Has anyone had a chance to demo Office Mac 2011 yet, and if so, what are your thoughts?

It would be just so much easier to work on Excel sheets and P.Point presentations from home on my Mac if Office 2011 is a winner.

Thanks!


----------



## steviewhy (Oct 21, 2010)

sudo rm -rf /


----------



## andreww (Nov 20, 2002)

Just finished my install on the train ride in. First thing I noticed was how quickly it launches and how responsive it feels. Outlook does not seem to support multiple identities, which is a problem because I kept my home and work email on seperate identities in entourage. Couldn't see an obvious way to import both, but I really had about 2 minutes to play with it.


----------



## wonderings (Jun 10, 2003)

Do you still get 3 licenses with Office 2011? Someone told me Microsoft changed that for '11, giving you only one license. Is that true?


----------



## hayesk (Mar 5, 2000)

wonderings said:


> Do you still get 3 licenses with Office 2011? Someone told me Microsoft changed that for '11, giving you only one license. Is that true?
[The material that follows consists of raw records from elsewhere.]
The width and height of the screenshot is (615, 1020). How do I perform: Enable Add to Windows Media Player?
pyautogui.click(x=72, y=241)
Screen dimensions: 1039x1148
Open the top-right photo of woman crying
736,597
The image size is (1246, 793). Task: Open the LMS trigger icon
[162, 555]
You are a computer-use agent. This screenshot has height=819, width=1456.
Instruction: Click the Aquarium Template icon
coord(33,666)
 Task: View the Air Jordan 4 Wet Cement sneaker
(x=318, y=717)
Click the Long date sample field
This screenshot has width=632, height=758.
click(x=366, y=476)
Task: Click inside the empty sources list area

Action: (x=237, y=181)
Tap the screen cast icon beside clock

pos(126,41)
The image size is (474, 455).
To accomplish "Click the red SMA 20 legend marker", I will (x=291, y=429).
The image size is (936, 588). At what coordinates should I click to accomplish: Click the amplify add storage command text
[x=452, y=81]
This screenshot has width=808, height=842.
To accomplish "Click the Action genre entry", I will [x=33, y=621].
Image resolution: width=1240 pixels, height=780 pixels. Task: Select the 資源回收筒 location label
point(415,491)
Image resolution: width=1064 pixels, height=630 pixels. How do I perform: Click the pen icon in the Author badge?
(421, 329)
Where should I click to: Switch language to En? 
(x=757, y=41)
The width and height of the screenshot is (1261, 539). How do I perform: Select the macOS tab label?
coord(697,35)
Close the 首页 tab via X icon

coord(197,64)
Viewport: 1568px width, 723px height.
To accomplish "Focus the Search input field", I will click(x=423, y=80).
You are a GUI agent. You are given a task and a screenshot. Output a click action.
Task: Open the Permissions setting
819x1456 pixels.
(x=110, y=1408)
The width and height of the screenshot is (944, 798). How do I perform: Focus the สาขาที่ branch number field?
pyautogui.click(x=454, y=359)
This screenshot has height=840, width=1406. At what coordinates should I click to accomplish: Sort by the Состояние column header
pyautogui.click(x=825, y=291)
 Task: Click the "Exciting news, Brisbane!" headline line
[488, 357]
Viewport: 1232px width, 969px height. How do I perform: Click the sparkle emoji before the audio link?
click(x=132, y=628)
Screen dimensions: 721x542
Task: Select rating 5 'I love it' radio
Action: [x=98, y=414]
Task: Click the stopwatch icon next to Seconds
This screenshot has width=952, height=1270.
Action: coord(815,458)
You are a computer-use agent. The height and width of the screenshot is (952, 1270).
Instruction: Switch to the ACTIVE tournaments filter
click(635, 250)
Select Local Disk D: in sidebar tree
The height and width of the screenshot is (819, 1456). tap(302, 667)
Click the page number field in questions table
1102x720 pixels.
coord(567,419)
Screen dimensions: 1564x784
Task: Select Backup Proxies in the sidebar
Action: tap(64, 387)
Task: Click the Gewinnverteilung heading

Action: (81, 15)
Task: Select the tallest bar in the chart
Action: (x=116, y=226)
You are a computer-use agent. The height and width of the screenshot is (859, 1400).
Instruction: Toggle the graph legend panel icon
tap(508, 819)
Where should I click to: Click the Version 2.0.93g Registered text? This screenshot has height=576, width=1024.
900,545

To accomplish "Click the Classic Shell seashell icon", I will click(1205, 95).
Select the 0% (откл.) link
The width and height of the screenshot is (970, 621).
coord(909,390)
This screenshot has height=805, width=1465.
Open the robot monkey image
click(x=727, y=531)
That is true. On the plus side, it costs less.


----------



## Chimpur (May 1, 2009)

I dont think right now its worth the upgrade for me. I don't think the cost of putting it on 2 computers is worth the tiny bit that I would use it. I'm more likely to fire up Pages or Numbers.


----------



## wonderings (Jun 10, 2003)

Chimpur said:


> I dont think right now its worth the upgrade for me. I don't think the cost of putting it on 2 computers is worth the tiny bit that I would use it. I'm more likely to fire up Pages or Numbers.


I am thinking the same thing. Unless I get a file from a client that needs 2011, I wont be upgrading. I use iWork, unless its a clients file.


----------



## Eric0 (Nov 22, 2007)

Office 2011 is a vast improvement for routine users over 2008. It opens substantially faster and looks and feels more like its windows counterpart which I think had a better design in the first place. For occasional users who just need to view client files, 2008 will suffice.


----------



## Guest (Oct 27, 2010)

I won't be buying Office upgrades again until Microsoft forces me to do so again. As long as I can read files that clients send me that's about the only real use I have for Office.


----------



## monokitty (Jan 26, 2002)

Eric0 said:


> Office 2011 is a vast improvement for routine users over 2008. It opens substantially faster and looks and feels more like its windows counterpart which I think had a better design in the first place.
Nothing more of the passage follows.